Good luck at the party, hope things go well. If you're looking for changes, SMALL CHANGES are BIG CHANGES! If she didn't hug you before, but hugs you at the party, check mark a positive. do that all night and you may be surprised.
What is your wife liking ? If she is a social person , it may be a bad idea to completely shut her down .
Extremely social and family person, thats what is confusing. She saw my mom at her business last week and my mom said it was still mixed. She feels that my STBXW still doesnt know what she wants.
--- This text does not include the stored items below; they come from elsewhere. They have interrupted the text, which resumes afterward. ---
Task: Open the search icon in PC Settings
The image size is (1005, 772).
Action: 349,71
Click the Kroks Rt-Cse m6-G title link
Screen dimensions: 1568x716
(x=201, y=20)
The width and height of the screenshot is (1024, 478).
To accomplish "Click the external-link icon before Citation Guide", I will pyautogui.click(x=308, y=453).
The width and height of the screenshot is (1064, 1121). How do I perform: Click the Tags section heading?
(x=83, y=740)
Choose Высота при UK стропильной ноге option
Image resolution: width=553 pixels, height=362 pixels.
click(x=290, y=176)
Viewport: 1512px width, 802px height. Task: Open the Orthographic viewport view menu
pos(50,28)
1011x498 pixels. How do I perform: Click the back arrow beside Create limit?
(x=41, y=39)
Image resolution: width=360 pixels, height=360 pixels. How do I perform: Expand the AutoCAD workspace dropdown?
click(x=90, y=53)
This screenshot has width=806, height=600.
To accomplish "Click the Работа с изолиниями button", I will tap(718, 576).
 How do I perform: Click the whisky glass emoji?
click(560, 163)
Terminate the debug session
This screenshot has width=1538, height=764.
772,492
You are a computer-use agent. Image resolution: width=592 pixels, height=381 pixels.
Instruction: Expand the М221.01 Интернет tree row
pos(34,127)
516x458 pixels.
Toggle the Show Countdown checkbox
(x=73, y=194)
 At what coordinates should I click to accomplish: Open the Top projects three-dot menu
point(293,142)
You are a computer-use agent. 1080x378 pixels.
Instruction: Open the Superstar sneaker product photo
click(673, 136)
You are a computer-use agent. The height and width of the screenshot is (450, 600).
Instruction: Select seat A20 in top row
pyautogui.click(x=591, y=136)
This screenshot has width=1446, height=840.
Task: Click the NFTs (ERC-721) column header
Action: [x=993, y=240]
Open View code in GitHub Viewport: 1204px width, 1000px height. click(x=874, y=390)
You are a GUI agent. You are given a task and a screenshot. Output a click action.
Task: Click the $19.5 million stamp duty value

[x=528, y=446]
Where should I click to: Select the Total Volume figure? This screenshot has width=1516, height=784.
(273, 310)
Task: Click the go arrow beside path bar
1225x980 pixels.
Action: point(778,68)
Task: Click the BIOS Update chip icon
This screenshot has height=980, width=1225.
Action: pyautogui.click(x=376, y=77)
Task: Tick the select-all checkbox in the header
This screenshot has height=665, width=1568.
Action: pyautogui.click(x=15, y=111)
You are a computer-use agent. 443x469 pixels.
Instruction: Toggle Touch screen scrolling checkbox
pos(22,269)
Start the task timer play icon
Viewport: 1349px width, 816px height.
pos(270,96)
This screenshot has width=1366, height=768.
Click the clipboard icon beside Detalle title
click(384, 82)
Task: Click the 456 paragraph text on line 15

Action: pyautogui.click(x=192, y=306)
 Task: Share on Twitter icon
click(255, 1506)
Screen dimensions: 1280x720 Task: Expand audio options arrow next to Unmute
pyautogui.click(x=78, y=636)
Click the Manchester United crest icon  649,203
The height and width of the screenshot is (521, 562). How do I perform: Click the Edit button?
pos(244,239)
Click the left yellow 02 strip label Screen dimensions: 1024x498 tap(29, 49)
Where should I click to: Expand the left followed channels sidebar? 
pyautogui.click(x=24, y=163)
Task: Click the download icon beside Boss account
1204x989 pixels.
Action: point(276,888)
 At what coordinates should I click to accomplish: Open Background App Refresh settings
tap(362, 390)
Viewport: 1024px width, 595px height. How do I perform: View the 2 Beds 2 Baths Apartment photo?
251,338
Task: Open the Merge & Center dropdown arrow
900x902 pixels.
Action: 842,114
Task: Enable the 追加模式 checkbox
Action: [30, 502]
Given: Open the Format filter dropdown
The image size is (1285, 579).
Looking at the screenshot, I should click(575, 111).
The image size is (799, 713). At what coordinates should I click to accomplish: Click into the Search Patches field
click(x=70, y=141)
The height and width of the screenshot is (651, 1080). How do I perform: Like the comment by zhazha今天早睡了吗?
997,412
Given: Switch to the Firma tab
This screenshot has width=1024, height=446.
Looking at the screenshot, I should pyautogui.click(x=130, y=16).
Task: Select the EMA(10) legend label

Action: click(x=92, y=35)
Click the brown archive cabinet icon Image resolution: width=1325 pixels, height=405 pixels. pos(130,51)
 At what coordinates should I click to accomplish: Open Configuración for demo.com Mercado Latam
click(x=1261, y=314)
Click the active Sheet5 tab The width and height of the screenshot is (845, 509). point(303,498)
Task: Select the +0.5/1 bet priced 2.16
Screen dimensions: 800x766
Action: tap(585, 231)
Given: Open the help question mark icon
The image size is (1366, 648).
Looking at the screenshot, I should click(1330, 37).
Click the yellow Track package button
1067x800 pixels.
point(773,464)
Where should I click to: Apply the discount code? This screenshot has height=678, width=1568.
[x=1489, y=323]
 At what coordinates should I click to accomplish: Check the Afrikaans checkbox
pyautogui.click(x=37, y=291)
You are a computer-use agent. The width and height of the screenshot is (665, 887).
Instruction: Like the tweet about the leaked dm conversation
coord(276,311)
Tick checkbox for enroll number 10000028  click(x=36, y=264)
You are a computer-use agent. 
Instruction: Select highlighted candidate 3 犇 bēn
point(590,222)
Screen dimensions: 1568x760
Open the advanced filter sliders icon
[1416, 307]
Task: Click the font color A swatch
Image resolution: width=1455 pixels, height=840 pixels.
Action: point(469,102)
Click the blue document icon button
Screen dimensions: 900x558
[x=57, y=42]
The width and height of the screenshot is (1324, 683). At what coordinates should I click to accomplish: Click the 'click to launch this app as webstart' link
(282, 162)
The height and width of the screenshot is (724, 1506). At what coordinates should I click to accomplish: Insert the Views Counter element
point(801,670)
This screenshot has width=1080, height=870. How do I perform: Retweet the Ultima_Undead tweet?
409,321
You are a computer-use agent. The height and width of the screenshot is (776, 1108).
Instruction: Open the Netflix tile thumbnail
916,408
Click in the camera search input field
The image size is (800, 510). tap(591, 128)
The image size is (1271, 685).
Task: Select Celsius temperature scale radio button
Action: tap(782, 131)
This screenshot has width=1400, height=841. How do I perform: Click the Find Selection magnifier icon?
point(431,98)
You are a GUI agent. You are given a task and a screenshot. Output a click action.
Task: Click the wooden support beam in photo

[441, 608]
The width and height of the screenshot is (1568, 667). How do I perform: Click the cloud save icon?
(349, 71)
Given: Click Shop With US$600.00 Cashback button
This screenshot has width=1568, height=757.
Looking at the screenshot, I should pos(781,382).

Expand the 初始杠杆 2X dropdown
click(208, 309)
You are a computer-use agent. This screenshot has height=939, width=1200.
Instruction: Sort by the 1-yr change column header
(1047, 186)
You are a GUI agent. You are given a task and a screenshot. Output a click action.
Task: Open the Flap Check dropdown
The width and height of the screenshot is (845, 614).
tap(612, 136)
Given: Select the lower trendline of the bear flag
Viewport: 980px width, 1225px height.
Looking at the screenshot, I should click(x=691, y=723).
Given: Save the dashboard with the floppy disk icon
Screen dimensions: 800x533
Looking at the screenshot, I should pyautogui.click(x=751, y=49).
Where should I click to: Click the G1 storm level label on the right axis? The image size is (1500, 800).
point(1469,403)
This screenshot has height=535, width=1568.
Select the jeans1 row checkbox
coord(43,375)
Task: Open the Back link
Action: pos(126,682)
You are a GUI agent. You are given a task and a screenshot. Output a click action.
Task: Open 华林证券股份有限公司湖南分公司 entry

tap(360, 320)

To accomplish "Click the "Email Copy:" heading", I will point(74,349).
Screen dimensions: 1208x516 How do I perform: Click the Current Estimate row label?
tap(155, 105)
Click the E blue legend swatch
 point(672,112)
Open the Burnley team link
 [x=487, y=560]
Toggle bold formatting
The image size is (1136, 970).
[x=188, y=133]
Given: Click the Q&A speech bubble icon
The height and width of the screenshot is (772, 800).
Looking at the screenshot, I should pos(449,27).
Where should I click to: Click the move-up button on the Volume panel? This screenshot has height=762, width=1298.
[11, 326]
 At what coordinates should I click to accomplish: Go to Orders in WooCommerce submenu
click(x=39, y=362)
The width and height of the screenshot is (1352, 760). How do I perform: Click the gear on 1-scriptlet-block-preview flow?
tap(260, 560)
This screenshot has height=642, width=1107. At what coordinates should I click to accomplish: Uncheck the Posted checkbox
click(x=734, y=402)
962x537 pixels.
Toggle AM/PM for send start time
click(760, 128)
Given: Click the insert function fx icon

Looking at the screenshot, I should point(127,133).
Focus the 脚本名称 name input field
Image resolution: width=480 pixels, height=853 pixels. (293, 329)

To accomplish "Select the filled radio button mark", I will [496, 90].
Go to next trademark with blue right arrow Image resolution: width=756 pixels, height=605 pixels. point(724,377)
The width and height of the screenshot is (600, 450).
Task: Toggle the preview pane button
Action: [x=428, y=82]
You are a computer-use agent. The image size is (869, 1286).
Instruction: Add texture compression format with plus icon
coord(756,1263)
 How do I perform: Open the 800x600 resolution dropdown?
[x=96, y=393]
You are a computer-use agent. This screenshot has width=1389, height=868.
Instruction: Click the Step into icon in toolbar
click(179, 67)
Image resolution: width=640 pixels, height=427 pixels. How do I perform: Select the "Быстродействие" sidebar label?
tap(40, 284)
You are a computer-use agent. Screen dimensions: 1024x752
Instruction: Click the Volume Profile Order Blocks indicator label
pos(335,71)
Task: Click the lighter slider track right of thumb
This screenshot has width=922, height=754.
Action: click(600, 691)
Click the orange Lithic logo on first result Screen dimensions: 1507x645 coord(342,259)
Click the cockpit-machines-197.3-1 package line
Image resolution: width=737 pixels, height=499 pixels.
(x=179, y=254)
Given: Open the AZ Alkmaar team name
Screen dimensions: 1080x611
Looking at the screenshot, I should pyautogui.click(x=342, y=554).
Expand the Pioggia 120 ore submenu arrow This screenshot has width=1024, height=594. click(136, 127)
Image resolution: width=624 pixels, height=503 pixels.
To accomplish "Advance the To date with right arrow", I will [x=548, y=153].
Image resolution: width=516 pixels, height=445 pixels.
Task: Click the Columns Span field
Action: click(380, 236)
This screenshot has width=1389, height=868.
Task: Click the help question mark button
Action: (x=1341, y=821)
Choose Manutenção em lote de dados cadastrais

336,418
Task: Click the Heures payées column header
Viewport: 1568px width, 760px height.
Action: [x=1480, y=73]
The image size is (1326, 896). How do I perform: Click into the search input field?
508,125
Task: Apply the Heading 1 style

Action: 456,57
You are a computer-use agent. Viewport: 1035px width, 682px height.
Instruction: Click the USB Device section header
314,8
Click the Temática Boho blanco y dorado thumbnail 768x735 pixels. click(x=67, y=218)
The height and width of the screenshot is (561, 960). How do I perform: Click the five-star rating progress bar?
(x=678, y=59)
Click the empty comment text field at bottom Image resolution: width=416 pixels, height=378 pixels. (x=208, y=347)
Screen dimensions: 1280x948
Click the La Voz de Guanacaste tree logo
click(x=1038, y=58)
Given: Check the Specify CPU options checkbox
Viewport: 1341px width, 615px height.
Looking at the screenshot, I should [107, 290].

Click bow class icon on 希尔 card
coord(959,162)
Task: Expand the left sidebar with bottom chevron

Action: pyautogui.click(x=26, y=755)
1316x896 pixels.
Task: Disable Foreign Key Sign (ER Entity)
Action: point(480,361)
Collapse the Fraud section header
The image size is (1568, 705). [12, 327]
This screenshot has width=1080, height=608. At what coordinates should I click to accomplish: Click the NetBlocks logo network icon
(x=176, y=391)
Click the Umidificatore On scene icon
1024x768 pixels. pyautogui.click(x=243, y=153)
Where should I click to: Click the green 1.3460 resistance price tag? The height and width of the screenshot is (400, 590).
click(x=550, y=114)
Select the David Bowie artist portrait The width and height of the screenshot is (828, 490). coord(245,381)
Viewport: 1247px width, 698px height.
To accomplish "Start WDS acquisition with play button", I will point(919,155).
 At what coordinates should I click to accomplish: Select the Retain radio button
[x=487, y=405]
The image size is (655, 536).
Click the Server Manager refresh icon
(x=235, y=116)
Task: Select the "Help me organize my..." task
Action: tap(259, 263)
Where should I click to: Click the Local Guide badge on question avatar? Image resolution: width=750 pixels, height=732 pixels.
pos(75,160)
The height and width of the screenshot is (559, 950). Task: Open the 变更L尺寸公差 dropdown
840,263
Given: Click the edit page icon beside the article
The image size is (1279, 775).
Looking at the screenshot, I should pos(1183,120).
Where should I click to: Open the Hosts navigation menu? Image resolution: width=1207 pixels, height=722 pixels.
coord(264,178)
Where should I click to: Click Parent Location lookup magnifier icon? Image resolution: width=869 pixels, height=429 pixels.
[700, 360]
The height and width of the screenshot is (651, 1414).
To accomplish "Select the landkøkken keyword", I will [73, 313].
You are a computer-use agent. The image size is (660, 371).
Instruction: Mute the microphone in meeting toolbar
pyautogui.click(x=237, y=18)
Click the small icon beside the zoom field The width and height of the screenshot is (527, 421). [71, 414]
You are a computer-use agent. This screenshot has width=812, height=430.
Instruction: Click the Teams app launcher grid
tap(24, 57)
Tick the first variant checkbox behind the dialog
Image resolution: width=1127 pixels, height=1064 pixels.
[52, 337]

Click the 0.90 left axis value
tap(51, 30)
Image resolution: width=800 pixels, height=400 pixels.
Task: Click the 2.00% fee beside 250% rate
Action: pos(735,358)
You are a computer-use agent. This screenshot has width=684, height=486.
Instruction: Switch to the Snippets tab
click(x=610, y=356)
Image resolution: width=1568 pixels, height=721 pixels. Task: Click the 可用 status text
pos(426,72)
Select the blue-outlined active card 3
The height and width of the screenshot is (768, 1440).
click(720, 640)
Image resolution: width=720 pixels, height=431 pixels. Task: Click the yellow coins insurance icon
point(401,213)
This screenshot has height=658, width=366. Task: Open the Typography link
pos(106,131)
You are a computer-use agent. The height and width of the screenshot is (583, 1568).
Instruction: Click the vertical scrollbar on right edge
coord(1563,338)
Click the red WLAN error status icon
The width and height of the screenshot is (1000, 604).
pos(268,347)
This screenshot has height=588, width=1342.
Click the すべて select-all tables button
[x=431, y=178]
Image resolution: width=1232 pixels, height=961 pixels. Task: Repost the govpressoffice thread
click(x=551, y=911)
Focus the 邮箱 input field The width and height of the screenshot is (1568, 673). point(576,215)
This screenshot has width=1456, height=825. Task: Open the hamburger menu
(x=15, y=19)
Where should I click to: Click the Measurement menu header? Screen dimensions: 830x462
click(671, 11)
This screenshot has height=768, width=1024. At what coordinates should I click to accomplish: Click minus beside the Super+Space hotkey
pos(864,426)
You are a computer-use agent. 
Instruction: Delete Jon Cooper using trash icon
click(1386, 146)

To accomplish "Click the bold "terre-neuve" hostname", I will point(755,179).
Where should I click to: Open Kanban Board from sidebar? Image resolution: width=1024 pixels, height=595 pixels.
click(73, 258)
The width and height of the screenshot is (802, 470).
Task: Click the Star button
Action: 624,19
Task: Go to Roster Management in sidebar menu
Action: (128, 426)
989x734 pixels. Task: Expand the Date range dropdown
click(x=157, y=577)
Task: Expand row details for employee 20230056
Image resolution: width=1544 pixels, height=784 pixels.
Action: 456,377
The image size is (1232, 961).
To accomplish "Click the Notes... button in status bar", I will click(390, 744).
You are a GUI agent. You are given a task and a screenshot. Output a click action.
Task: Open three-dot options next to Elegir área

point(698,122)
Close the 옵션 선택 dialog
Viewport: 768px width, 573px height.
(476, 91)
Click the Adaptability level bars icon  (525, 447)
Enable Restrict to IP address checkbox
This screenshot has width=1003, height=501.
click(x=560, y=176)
STBXW told my mom that she is happy i am FINALLY spending quality time with my kids, claims i was soo "checked out". However, STBXW was fighting her tears.
HK - I have made major strides in the last 11wks, stopped drinking completely, lost 30lbs, IC every other wk, happy, content, confident. WHat is hard is my kids, especially the 3 yrold, is having a hard time w/ the S. In the last yr m STBXW and I were both in a rut. We needed to both change our ways, did not expect her to quit the M!
Dewayne - thanks for the advice, thats what i planned on doing, except i was going to asnwer my phone and texts (which she hated) to show her i am a wanted man. I may not do this since it may piss her off more. I feel conifident in myself now that i look and feel good. I am sure I could go out and find another relationship, no problem, but it still does not feel right for my kids.
Michelle Davis says "we CAN change people. Just the same way you know to push someone's buttons to make them angry, you can push someone's buttons to make them happy"
I have read that book like 6 times, i remember her saying that, thinking about it I may have to switch gears a little bit depending on how the 14th goes. Still does not change the fact that my STBXW is not changing for the better, tho. She is still spending out of control and still partying a little.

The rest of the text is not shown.